OK - this time I put the link in quotes and it still disappeared. Will just email it separately if anyone wants it.

@AnnC, did you want to link to one of these pages?


Thanks - the relevant link is the Course Materials tab on the second of the pages - directly linking to the tabbed page is what doesn’t work. The top link doesn’t give public access to the notes.



Thank you @AnnC , @olzama, and @guyemerson !! I will check the materials. These links will give me a good idea; I have one month to prepare for the course; I saw the primary reference is Speech and Language Processing, the same I was considering.
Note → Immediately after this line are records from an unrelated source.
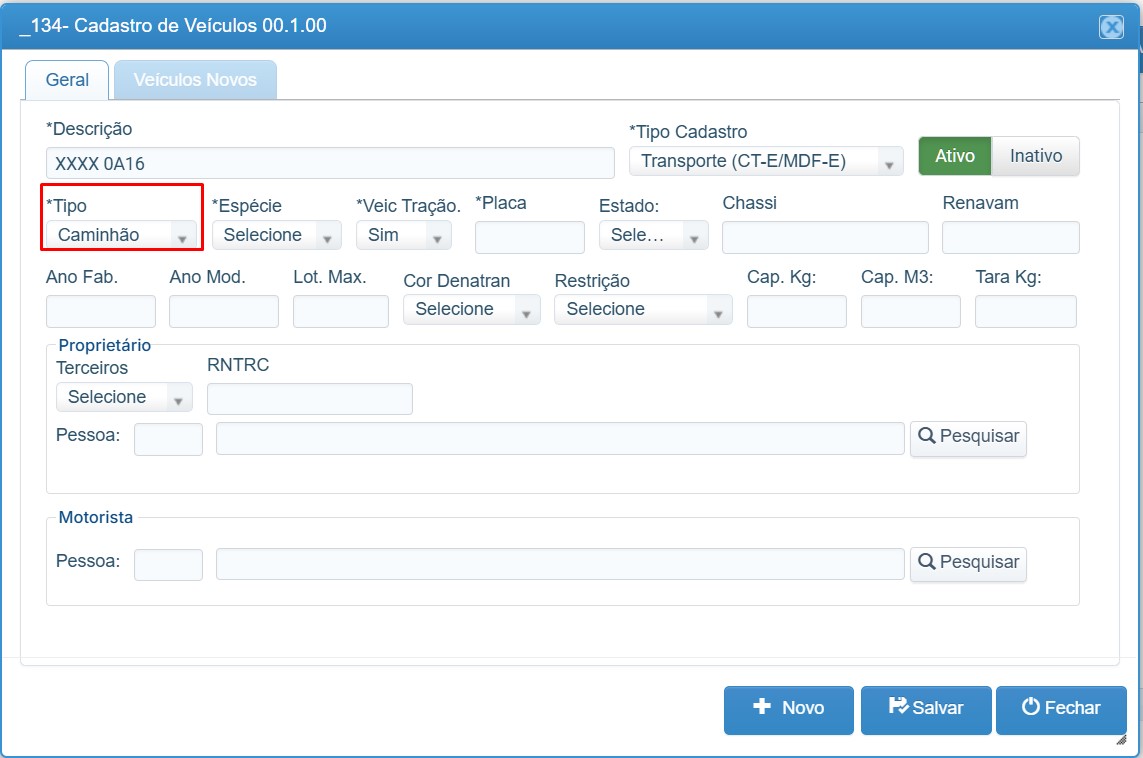Viewport: 1143px width, 758px height.
Task: Click the Placa input field
Action: point(530,238)
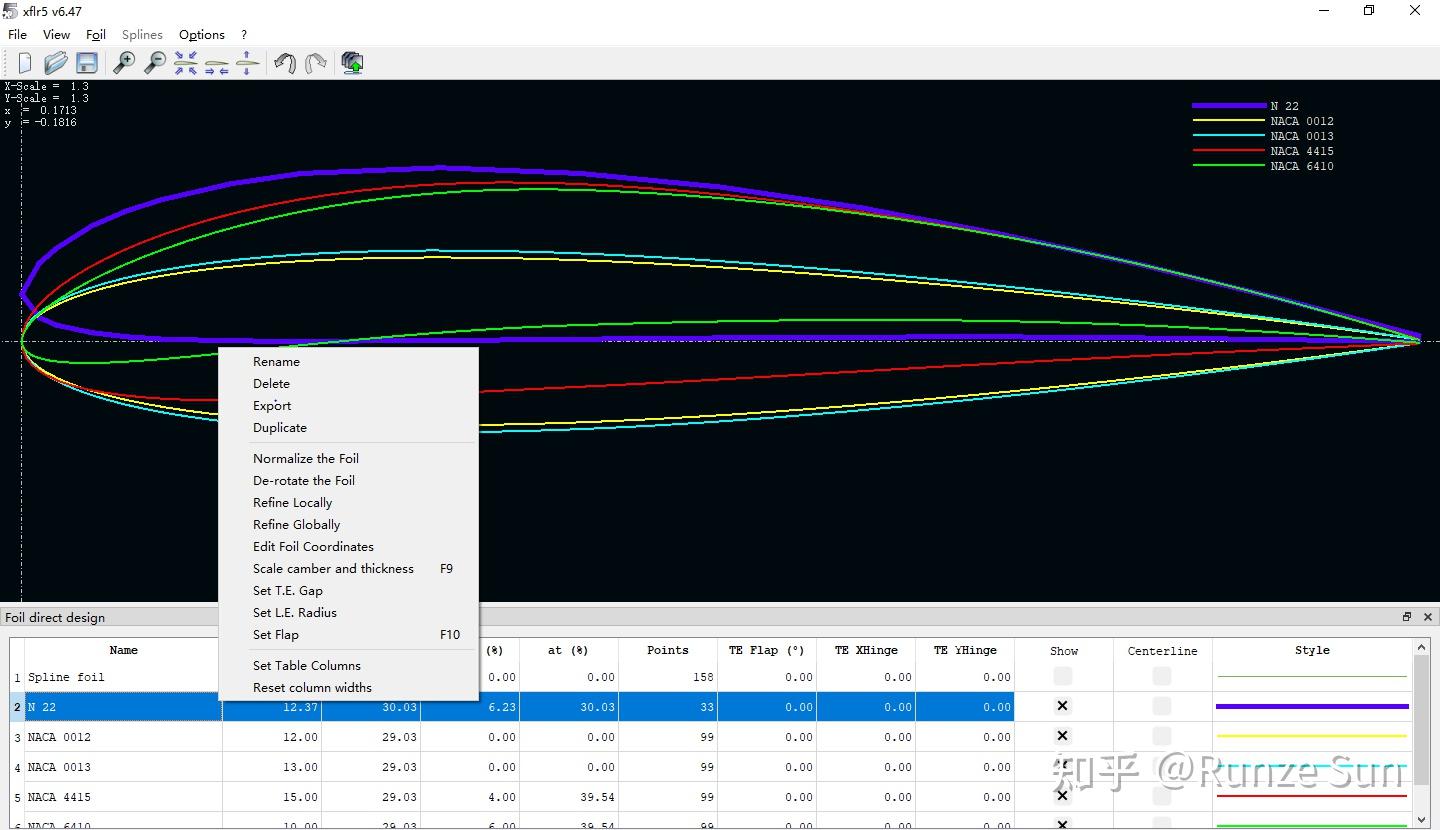Select the NACA 4415 row in table

(120, 797)
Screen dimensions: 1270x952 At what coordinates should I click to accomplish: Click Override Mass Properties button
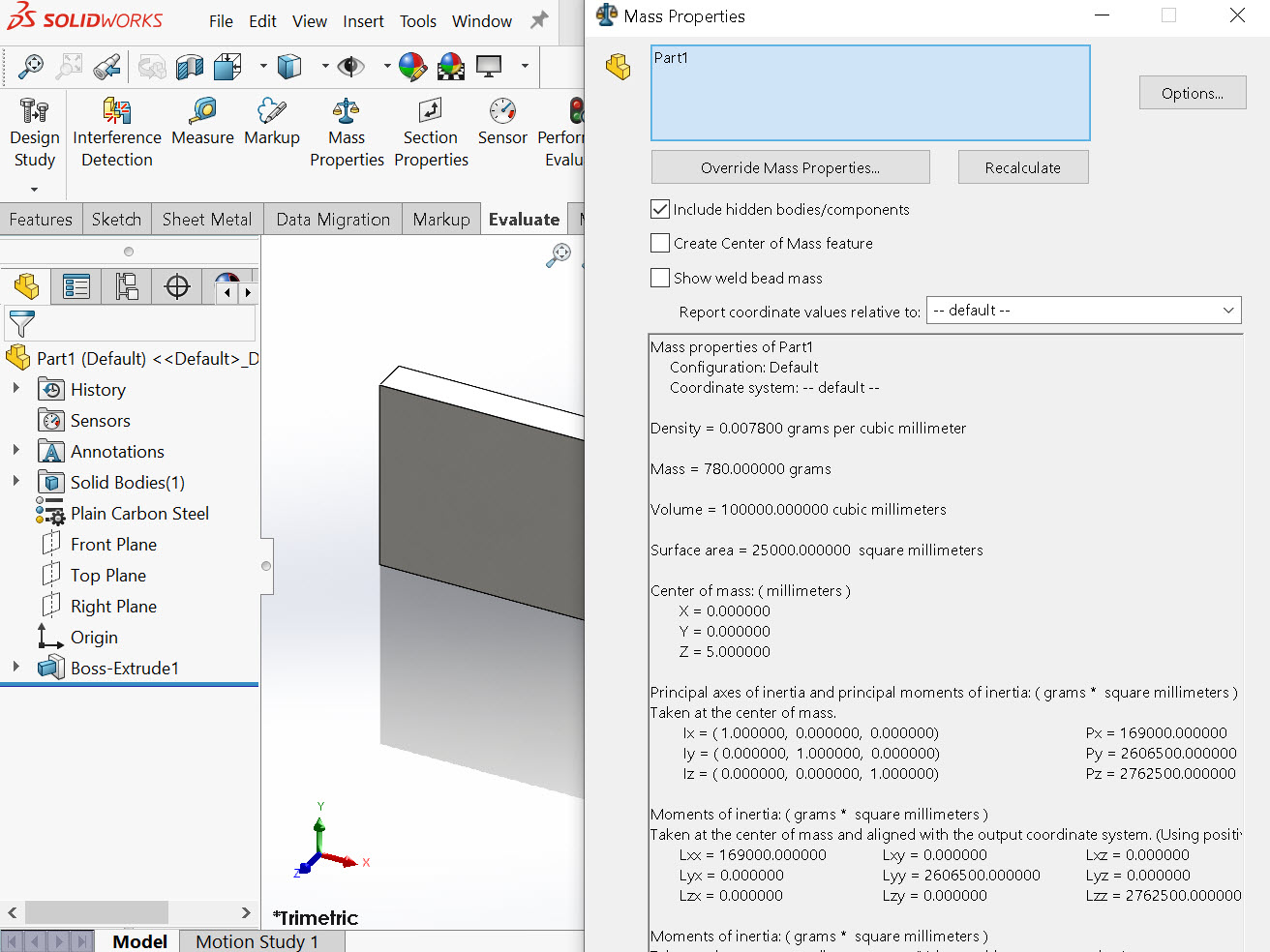pyautogui.click(x=790, y=167)
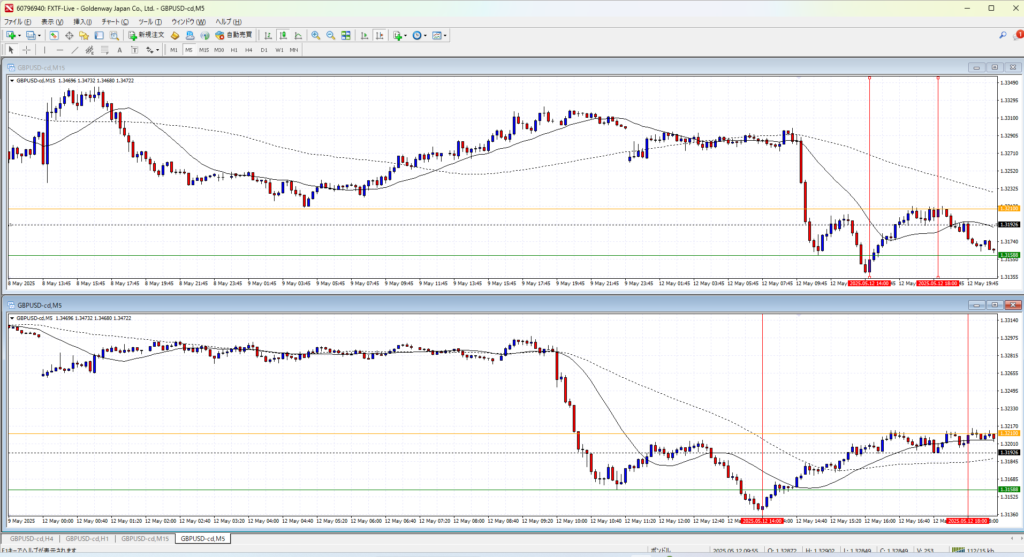Image resolution: width=1024 pixels, height=557 pixels.
Task: Click the New Order (新規注文) button
Action: [x=147, y=35]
So you didn’t even mention HPSG?

The assignments are interesting; I will need to check to see if they are feasible for the students we have here and if I will have time to make them myself before asking them!

Jurafsky and Martin used to mention HPSG (you will find a chapter on contraint-based formalisms in the second edition) but they dropped it in the 3rd edition :confused::woman_shrugging:

The Cambridge course also used to include feature structures, e.g. see Computer Laboratory – Course pages 2014–15: Natural Language Processing

Sorry - sent this previously but just as a direct reply

HPSG is mentioned a couple of times in 5.5 in the notes - it’s a background section admittedly. I used to teach a simple unification-based approach, but gave up. Happy to discuss why over a virtual coffee at some point but basically I wanted to start with CFG (because they are compscis so know about that from programming languages) and then teaching them something about dependencies seemed more important.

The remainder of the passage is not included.